The same could be just as easily said about many conditions and maladies. And it could also be said about cybersecurity.

“We know the tactics and know what is successful [when it comes to cybercrime],” says Marc Spitler, a researcher and co-author of Verizon’s Data Breach Investigations Report, which was published in the spring of 2017. While new and improved security technology is always welcomed, what really matters when it comes to staying ahead of cybercriminals is the tough, mundane stuff that people tend to forget or disregard over time. This includes things like picking better passwords, demonstrating discipline when managing email and limiting those with administrative rights to important systems.

Alas, we are all human (most of us anyway), and we get lazy, bored or, worse, curious from time to time.

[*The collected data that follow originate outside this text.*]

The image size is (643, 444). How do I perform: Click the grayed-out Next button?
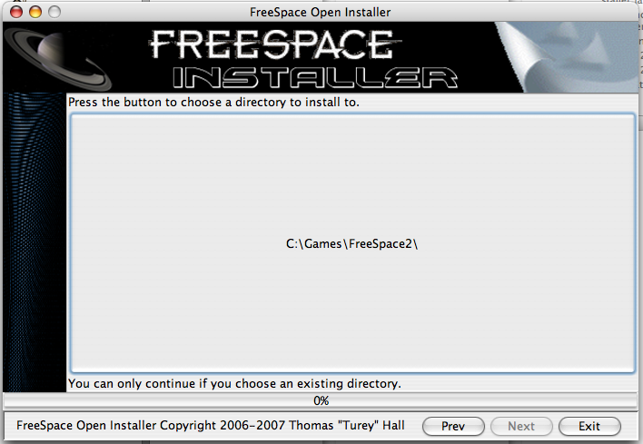click(x=521, y=427)
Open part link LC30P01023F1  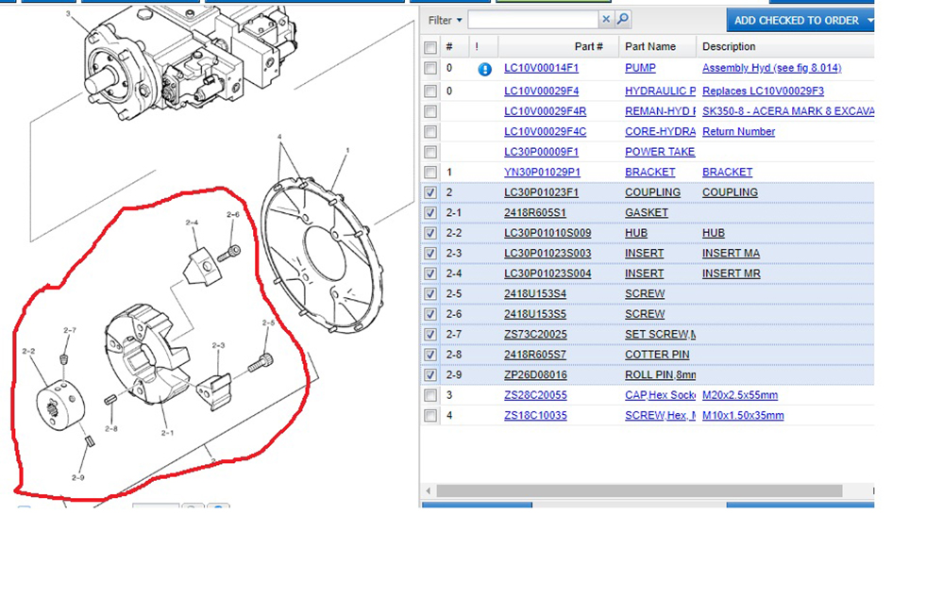coord(541,192)
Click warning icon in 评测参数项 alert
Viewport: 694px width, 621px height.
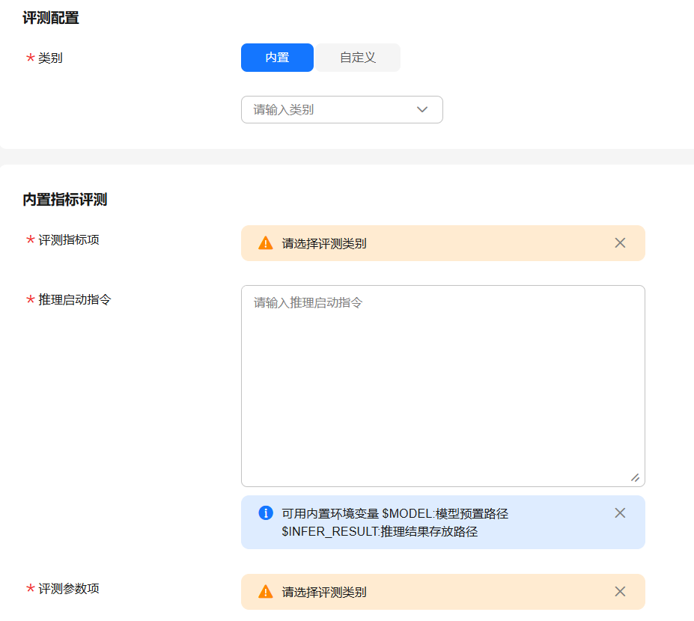265,592
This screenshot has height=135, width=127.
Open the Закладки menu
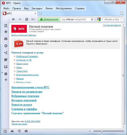pyautogui.click(x=37, y=8)
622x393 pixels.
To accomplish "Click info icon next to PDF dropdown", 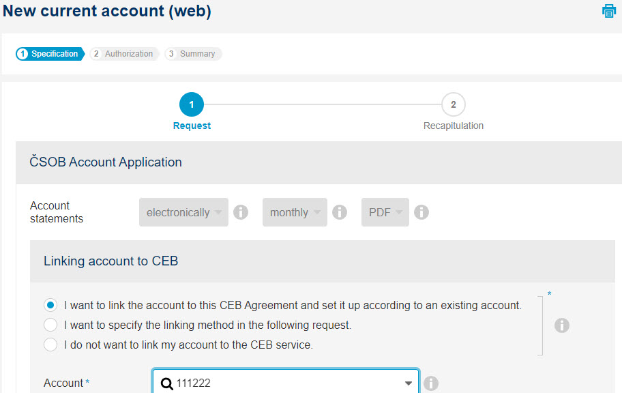I will click(421, 212).
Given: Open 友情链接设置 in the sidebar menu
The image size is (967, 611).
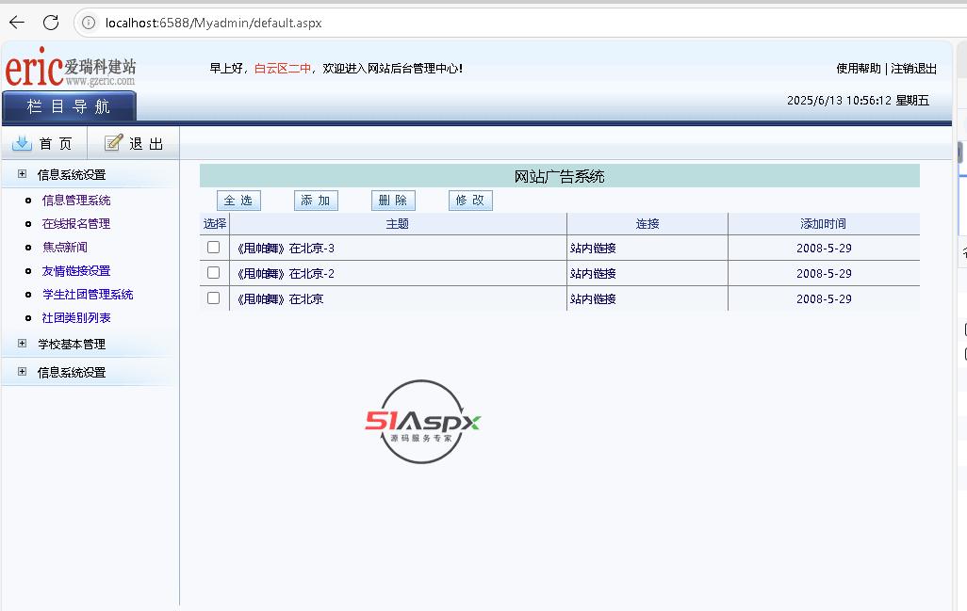Looking at the screenshot, I should [76, 271].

Thus we click on things we shouldn’t, download things we didn’t search for and gradually ignore organizational procedures over time.

Though it’s now a few months old, the findings from Verizon’s report are worth repeating—if not to your customers then to yourself. Among other things, the report concludes that:

• Cybercrime can come in any shape or size, and not always in the form you’d expect
• Each industry faces a distinctive pattern of threats\
• Yet again, the overwhelming majority of incidents fall into one of nine [known] attack patterns

Given the interest in security, I asked Spitler (pictured left) for insights as to what he has learned since releasing the report. After some talking, we wandered onto the subject of healthcare, which he agreed had at least one thing in common with cybersecurity: what we already know is just as if not more important than what we don’t. As Spitler puts it, the industry already knows where attacks are likely to come from (rogue email and browser vulnerabilities), what bad guys are after (network credentials and employee/customer data) and what stops most attacks in their tracks (updated software and educated workers).

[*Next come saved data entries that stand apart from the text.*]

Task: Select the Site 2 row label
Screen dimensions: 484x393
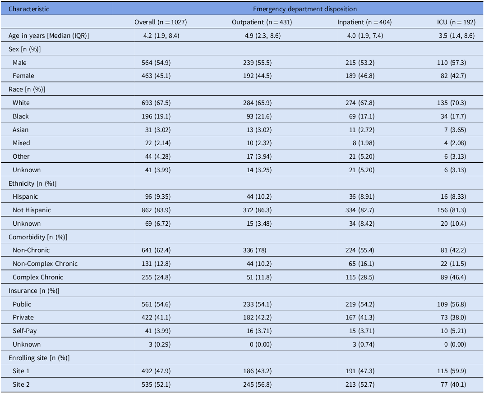Action: 21,384
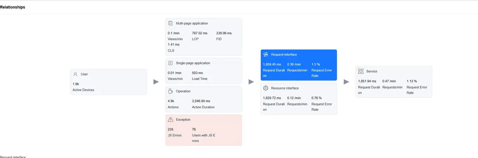Image resolution: width=478 pixels, height=158 pixels.
Task: Click the Exception warning triangle icon
Action: pos(170,120)
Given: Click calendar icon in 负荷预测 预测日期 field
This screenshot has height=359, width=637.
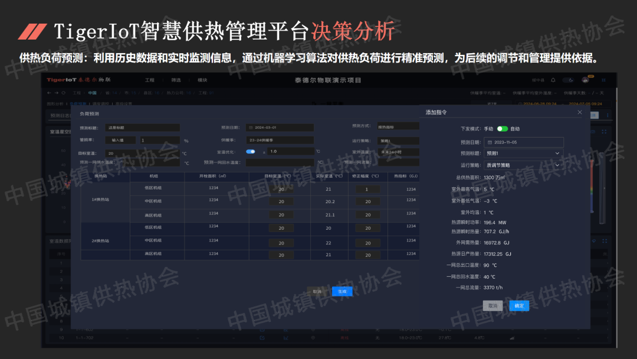Looking at the screenshot, I should point(250,128).
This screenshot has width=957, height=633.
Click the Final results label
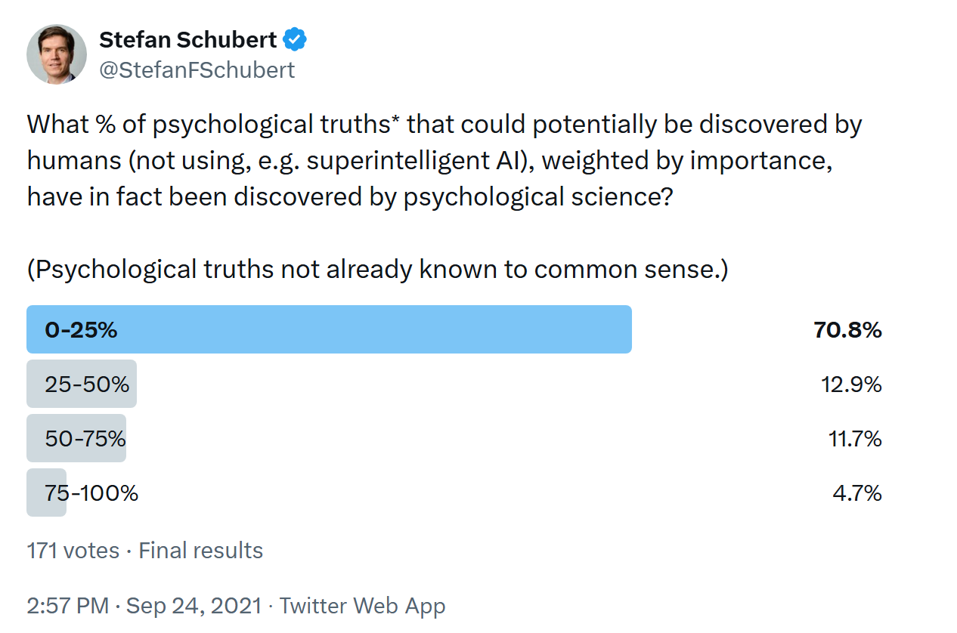click(x=201, y=551)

If we were to collectively apply what we already know consistently and thoroughly, we could blunt a great deal of cybercrime, Spitler insists.

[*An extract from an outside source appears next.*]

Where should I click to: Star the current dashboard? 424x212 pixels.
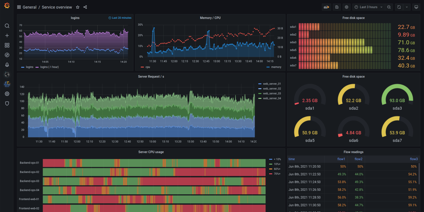tap(77, 7)
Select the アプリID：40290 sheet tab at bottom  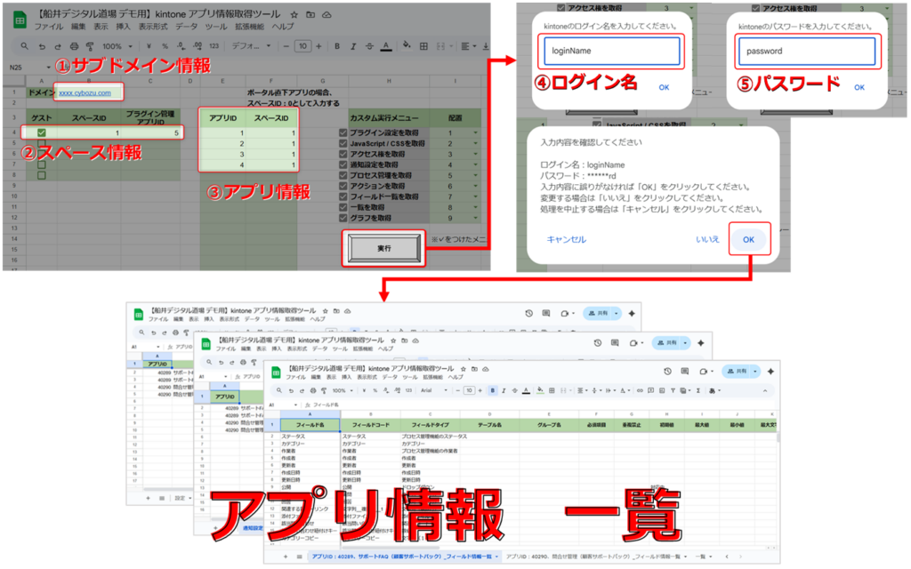594,556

So what’s holding us back? In addition to complacency, the industry is wrestling with complexity. Customers aren’t buying too few products and services; they are buying, in some instances, too many, which is giving them a false sense of—dare I say—security. Instead of layering technology on thick, they should invest in instead in a proper mix of technology, personnel training and organizational best practices.

The idea is backed up by no less than VMware CEO Pat Gelsinger, who told Fortune ahead of its annual VMworld 2017 underway this week in Las Vegas that, “The tech industry has failed our customers in security.”

“They are buying more security stuff than ever and breaches are occurring faster and are more serious than ever. That means businesses are falling further behind despite spending more,” Gelsinger said to tech editor Barb Darrow.

At some point, this reality is going to come back to haunt those who overemphasize technology wizardry. If you step away from cutting-edge innovation and sensational headlines, you realize that most new attacks including the WannaCry virus are devised using widely know vulnerabilities and do not represent a significant jump in terms of technological sophistication. Instead, they demonstrate a triumph over a persistent sense of invulnerability.

While you’re pondering this, consider some additional data points from the Verizon study:

• 75 percent of attacks originate outside a targeted organization
• More than half of breaches involves malware
• 80 percent of hacking-related breaches leveraged either stolen passwords and/or weak or guessable passwords
• 61 percent of victims are organizations with fewer than 1,000 employees

While it’s sad to think that many small businesses live by the adage that “what we don’t know can’t hurt us,” it’s even more unsettling to think that what they do know could save them—if only they put that knowledge to work.